Each biopsy, I’ve decreased each anesthesia dose. The less anesthesia you use, the faster you recover. This time, I wanted to try the biopsy without anesthesia. Since my recovery time was going to be short, I went to the Short Stay Unit instead of the Treatment Center. The Short Stay Unit is a unit where patients stay for a couple of hours/days. The Treatment Center takes you to the pre operation unit.

While walking to the Short Stay Unit, we bumped into one of the hospital school teachers. My mom asked her about college advice. We went to other college experts, but since my case was special they didn’t know what to do. The teacher told me there were a bunch of scholarships open to children to me, and the next time I go to Stanford to arrange an appointment with her.

During my biopsy, they inserted some “happy” juice. I was awake the entire time, but I didn’t feel pain. Just some pressure.

Afterwards, I had to lie down for an hour. Then I would walk a circle and lie down again. The nurses then checked to see whether the incision bled. We repeated that for 5 hours until the incision didn’t bleed. By the time we were discharged, it was 8 PM. With traffic, we got back home at 10.

October 10, 2018

October 10, 2018December 26, 2018 ~ Campjustin ~ Leave a comment

Brayden got his heart today.

In this video, https://www.youtube.com/watch?v=kHztirA23S8, it introduces Brayden, a boy from Bakersfield with heart failure. His mother said November 2009 the doctors said Brayden wouldn’t live until the summer if he didn’t have a valve replacement. By valve replacement, they mean replacing his aortic valve with an artificial mechanical one. “Following complications from being on life support, doctors said he may never have the energy to walk again.” This video follows Brayden on his first day of school, an amazing milestone which the family didn’t think was possible. After he gets his heart transplant, he wants to go on a cruise, go hiking, run, and play sports. In this video, https://www.youtube.com/watch?v=uEpAkWI_49U, it talks about how Brayden is now full time staying at Lucile Packard Children’s Hospital. Most specifically, it talks about one post about how Brayden “wants to get a map of 50 states and get a badge from all 50.” To pass time, they want to collect local police badges while he waits for his heart.

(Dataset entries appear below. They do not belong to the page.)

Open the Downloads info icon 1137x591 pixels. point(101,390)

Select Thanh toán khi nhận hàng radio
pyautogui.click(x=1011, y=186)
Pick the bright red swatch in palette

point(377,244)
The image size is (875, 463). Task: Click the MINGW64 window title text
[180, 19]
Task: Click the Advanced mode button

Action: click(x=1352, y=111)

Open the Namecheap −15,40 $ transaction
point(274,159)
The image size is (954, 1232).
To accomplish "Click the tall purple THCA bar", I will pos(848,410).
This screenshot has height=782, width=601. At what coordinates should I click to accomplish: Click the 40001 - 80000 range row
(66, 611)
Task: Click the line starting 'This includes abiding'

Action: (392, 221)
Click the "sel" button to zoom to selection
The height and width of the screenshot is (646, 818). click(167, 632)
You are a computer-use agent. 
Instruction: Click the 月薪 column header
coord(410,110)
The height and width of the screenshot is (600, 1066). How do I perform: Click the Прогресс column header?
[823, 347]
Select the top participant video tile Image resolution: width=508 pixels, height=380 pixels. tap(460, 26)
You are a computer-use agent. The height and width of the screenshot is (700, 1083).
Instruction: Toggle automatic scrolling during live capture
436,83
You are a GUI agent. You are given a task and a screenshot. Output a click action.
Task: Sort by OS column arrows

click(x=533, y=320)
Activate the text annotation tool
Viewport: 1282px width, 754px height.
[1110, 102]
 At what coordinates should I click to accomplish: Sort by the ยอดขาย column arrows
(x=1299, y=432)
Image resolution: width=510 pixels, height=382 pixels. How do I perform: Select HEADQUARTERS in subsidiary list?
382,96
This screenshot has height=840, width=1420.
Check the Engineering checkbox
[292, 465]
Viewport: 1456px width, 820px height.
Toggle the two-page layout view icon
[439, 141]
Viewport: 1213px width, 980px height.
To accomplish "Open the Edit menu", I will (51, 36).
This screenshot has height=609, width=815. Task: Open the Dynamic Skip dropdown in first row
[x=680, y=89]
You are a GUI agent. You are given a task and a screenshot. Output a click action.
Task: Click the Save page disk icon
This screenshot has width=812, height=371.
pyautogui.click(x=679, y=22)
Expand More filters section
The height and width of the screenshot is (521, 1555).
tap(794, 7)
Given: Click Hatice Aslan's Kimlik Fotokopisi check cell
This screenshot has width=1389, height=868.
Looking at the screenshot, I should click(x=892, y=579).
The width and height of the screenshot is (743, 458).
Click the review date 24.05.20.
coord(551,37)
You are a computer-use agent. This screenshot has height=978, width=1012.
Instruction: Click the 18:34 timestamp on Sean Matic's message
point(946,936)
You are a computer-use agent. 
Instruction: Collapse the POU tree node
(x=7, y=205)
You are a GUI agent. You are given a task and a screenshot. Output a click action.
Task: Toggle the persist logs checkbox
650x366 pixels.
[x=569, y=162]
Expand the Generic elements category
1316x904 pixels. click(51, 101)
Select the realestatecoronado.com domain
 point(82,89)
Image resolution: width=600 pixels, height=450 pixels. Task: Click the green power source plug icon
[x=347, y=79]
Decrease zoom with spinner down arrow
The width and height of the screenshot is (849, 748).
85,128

The boy that defied all odds against the doctors, lived to have his heart transplant. At 1 AM, his mom posted a live update on FaceBook saying that his heart had finally come. brayden is supposed to stop eating in one hour, but he doesn’t want to eat now.

Follow his updates on FaceBook.

October 12, 2018

October 12, 2018December 31, 2018 ~ Campjustin ~ 1 Comment

I talked to my Biomedical Sciences teacher today about my 504 plan. Biomedical Sciences is a class that explores the medical field and diseases, which is a great way to learn more about my heart condition.

I told him what I told my teachers. About what I needed. But he asked me how I felt. How do I feel before vs. after transplant? I told him that life was much easier. An example I used was sports. I couldn’t imagine how my classmates could run for 3 miles without throwing up, or run to the bathroom without being out of breath. Now I feel a new endurance I haven’t felt before. The doctors told me it was energy, but I think its endurance. More endurance to eat, more endurance for activity, or more endurance for daily activities.

The teacher asked me if I was okay with sharing my experiences later in the school year when we learn about heart disease. I told him yes, I’d love to! First the teacher passed out the germ free classroom handout (see October 4, 2018), then announced that I was the person that was immune compromised. He allowed me to explain my heart transplant and why being immunocompromised is important.